How do you invert the integration order? I cant find it in your videos.
Thanks!(5 votes)
In the video "Double Integrals 2", Sal integrate first the x (considering "y" like a constant), and then substitute the values of the definite integral. Now, in this video, he integrate first the y (considering "x" like a constant). In the7:20he mention that the result was the same, either you integrate first x or y.
I hope this helps.(16 votes)
Why do you say Y to the third, instead of Y cubed or Y to the three, is it an 'American thing'? Im only wondering because it sounds very similar to Y to the 1/3 and could catch someone out.(5 votes)
This is an interesting observation. As an American, I was always taught with the 'to the third' and never thought anything of it. I never realized the confusion that this could lead to!(12 votes)
Does this work all the time? I mean can you always switch the way you integrate between dxdy and dydx and get the same answer? Also does this work for triple integrals as well?(6 votes)
It will ALWAYS work (if f is well behaved), and is a great way to check if you have the right answer!
This result was proven by Fubini (and Tonelli):
http://mathworld.wolfram.com/FubiniTheorem.html
https://en.wikipedia.org/wiki/Fubini%27s_theorem
The latter link talks about the situation where Fubini fails.(6 votes)
So does that make integration distributive?(2 votes)- No, it just means that the order of integration does not matter, although sometimes, one order is much easier than another.
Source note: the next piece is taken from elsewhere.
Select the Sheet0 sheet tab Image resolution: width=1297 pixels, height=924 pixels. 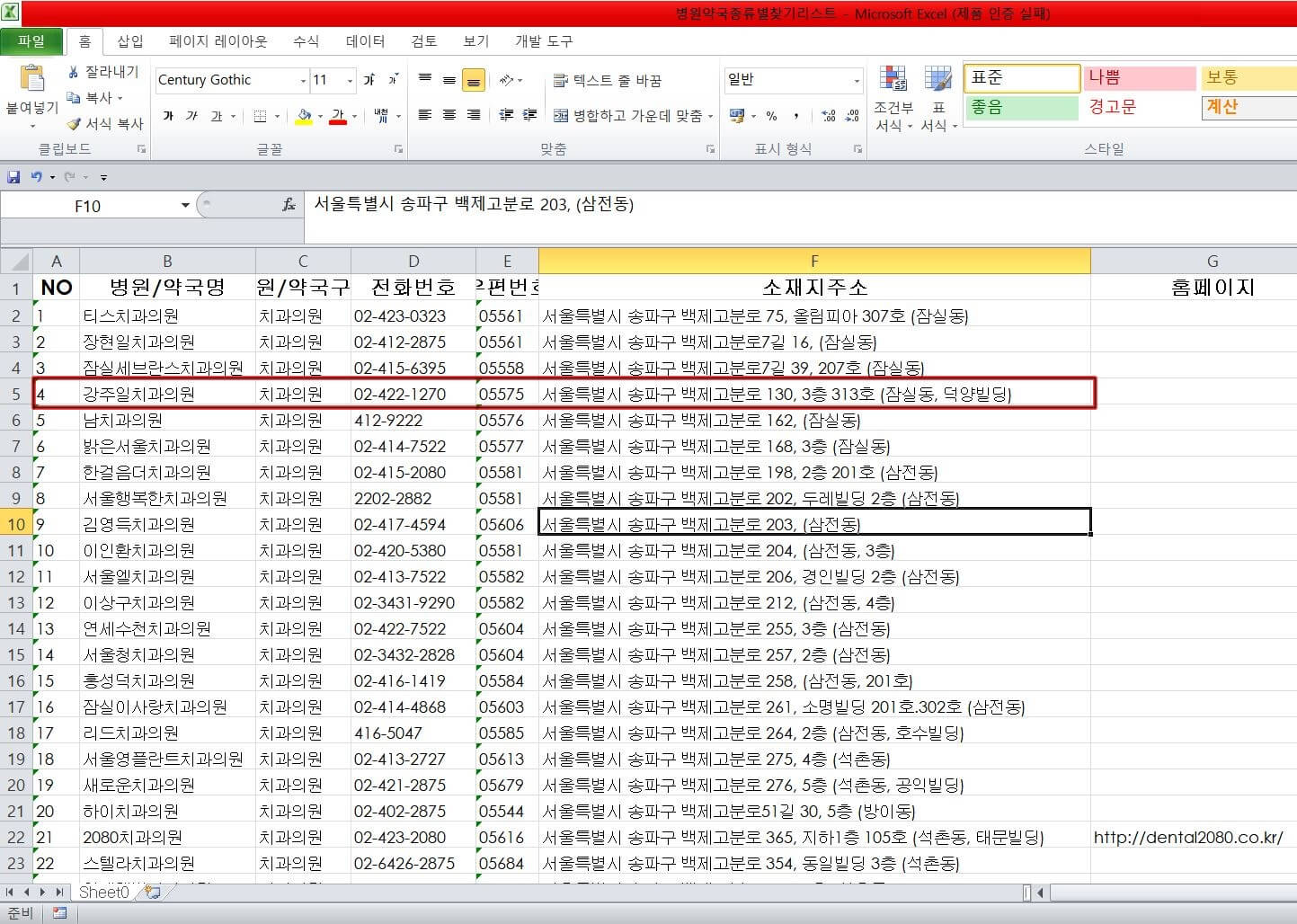[x=102, y=892]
Look up Fubini's Theorem for more on this.(5 votes)
Hint: at6:14it looks like sal write dy instead of dx. If you compare it with the other writings of the "y" you find out that he means dx -> to avoid confusion(4 votes)- When a 3-D graph changes colors like in the pictures, does this denote anything, or is it just designed to better show depth?(2 votes)
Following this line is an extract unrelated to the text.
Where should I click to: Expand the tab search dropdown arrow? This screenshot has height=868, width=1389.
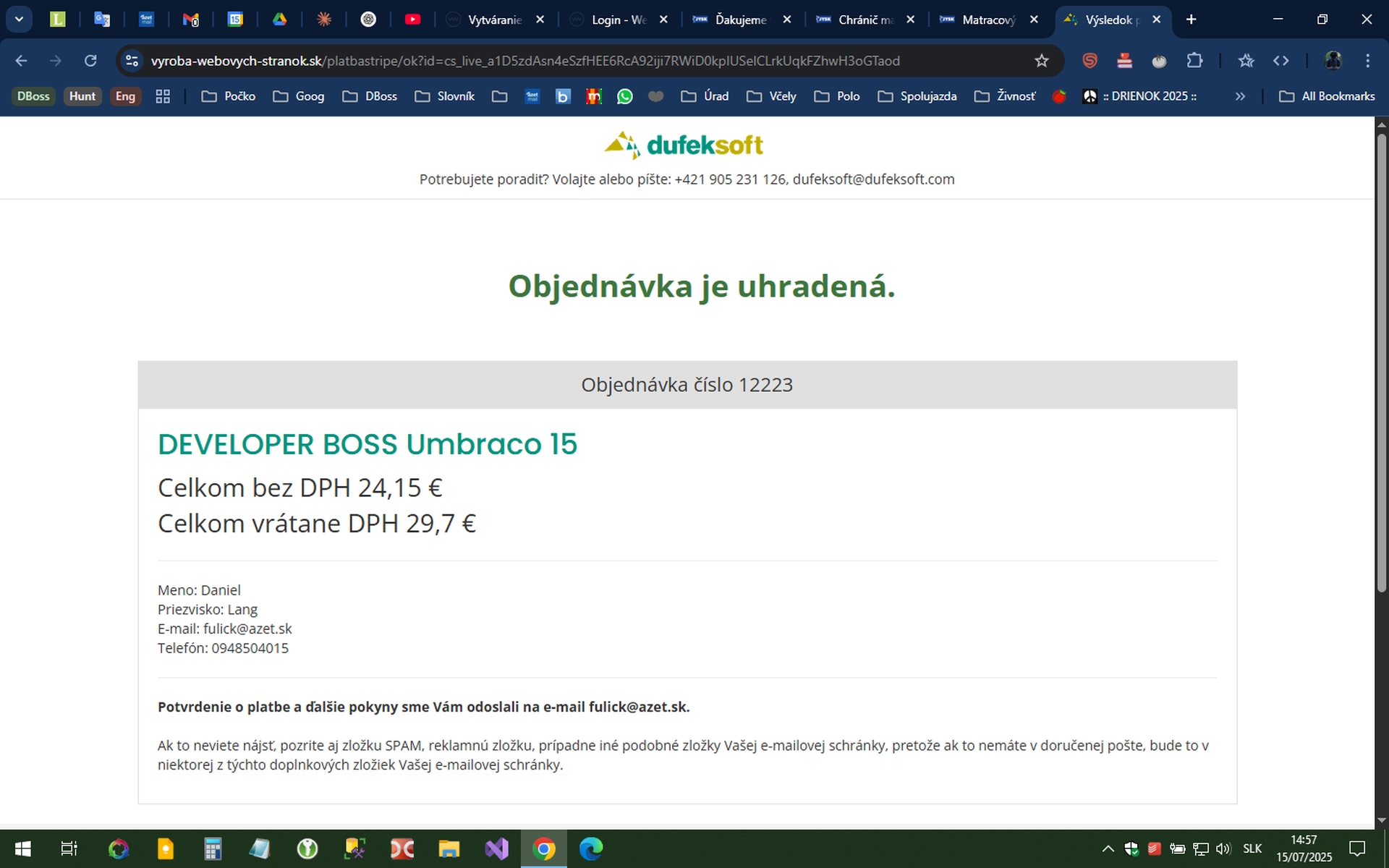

In this case, just to help visualize depth. You can think of it like 'shadows' or 'ray tracing light' on the plane in the graph.
In other cases that you may have seen (may see) with Engineering software that graphically depicts the application of forces on an object, you may see color changes used to graphically display the magnitude of the force (or heat being generated) being exerted across an area of the object.
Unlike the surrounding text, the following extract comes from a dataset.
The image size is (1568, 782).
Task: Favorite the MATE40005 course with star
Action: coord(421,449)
As a real world example that you can try: Get or think of bending a piece of plastic back and forth (such as the tough plastic shells they package stuff in). As you bend it back and forth, the area around the bend will start to discolor and warp as it breaks down and eventually snaps or tears so you can get the object out of the packaging. That 'discoloration' would be the coloring of the graphic display along the bend to show the heat you are generating by exerting the force to bend the plastic.(4 votes)
Is there any difference between the double integrals in this video and the double integrals that appear to be one single sign?
I have noticed on the program MathType that there is a symbol that looks like two integrals glued together, and they share the same boundary condition, and the program sems to treat it like one sign that just "looks" like two integrals.
But in this video Khan is essentially just stacking up several separate integrals instead.(1 vote)- They are equivalent.
A double integral is what you have seen on MathType, the two integral symbols together with a region definition below. By Fubini's theorem, we can break the double (or triple) integral up into an iterated or repeated integral, which is what you are seeing here on Khan and which is the norm.
Doing the integration is usually easy to do; more often it is the calculating of the boundaries of the region of integration in order to apply Fubini that is the most difficult part of solving a double or triple integral (well, that and possibly the ensuing algebra post integration) - but that is just my opinion.(6 votes)
what do you do when you have to evaluate a double integral when no limits are given?..how do you chose which "slice" to take first and then give it a depth?ie with whose respect do we integrate first dx or dy? i hope i made sense while asking.. i couldn't explain my confusion in a concise manner(2 votes)- Choose which ever makes evaluating the integral easier since by Fubini's Theorem, the order of integration does not matter.(4 votes)
- Is it always okay to swap the order when you trying to find the volume under a surface?(3 votes)
At 3 minutes in, why does Sal draw the green line for dx out of the axis labeled y? He did a similar thing in the previous video, Double Integrals 2, and I was wondering why dx of some point, a, wasn't the same as putting a line down at x=a, for instance.(2 votes)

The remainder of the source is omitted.